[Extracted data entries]
★ ★ ★
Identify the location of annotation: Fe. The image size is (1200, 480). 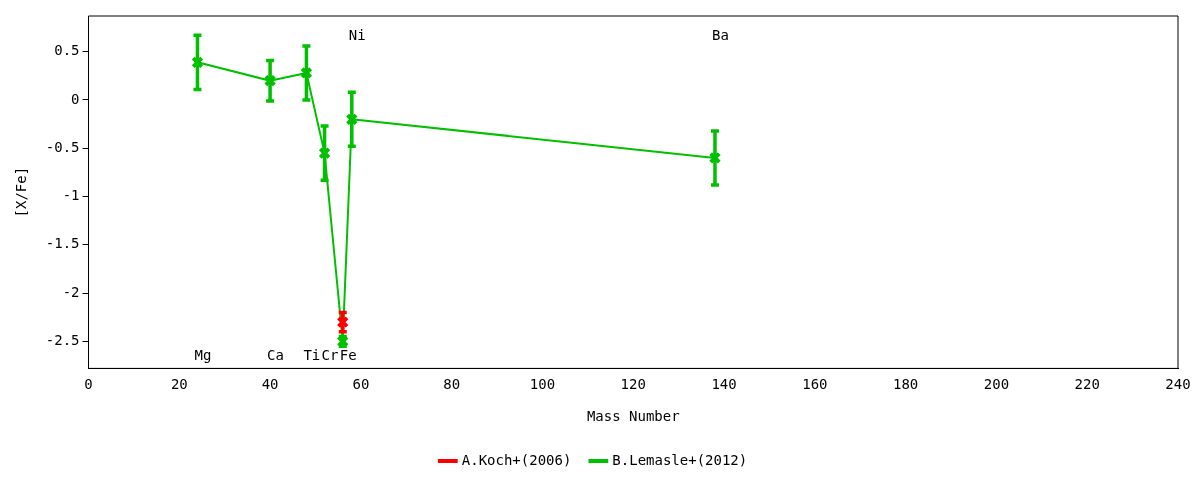
(348, 356).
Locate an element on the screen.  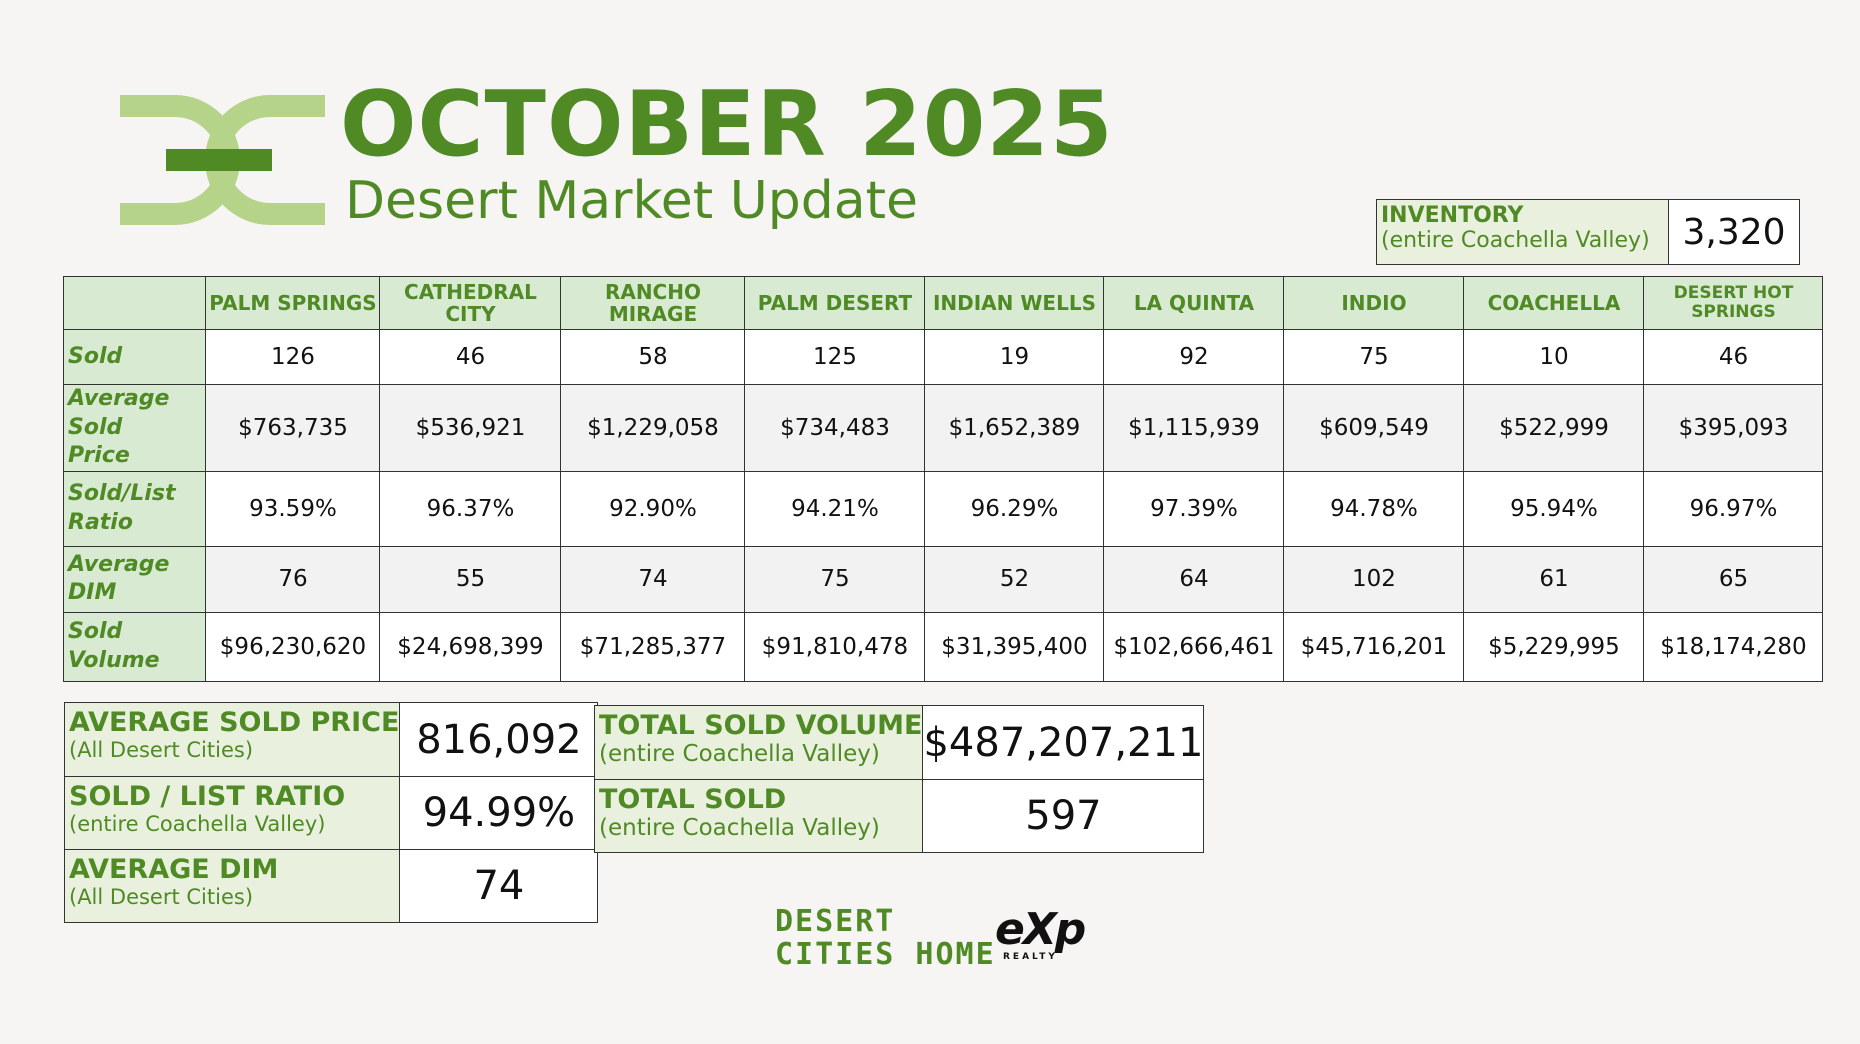
table-cell: $24,698,399 is located at coordinates (470, 646).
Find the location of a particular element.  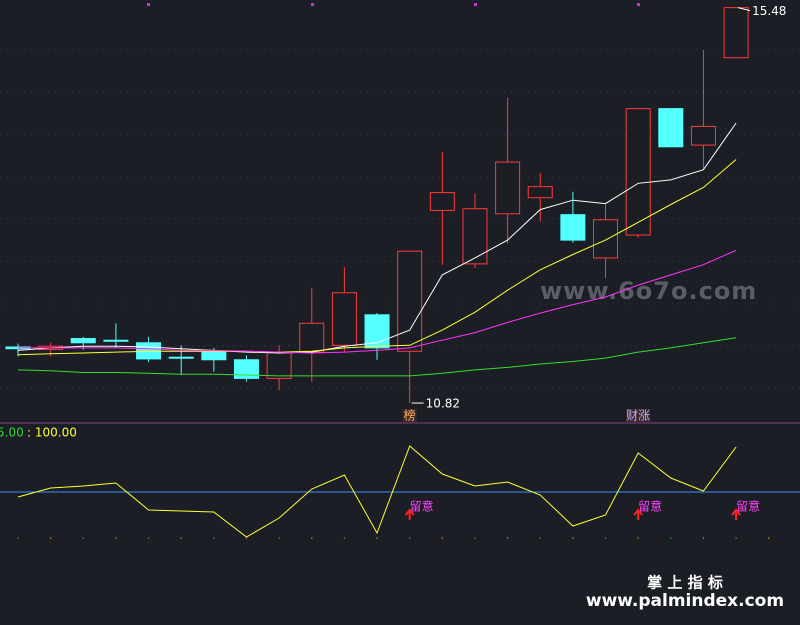

brand: 掌 上 指 标 is located at coordinates (685, 583).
★ ★ ★
Convert all the items above into a two-column CSV headed instruction and output, with one row per item, each item's text and its answer enclosed in its own quoted field and any line breaks changed to spaces. Omit the pictures.

» **Result for this exercise**
instruction,output
"Identify the location of annotation: Fe. The image size is (1200, 480).","(348, 356)."
"Locate an element on the screen.","table-cell: $24,698,399 is located at coordinates (470, 646)."
"Find the location of a particular element.","brand: 掌 上 指 标 is located at coordinates (685, 583)."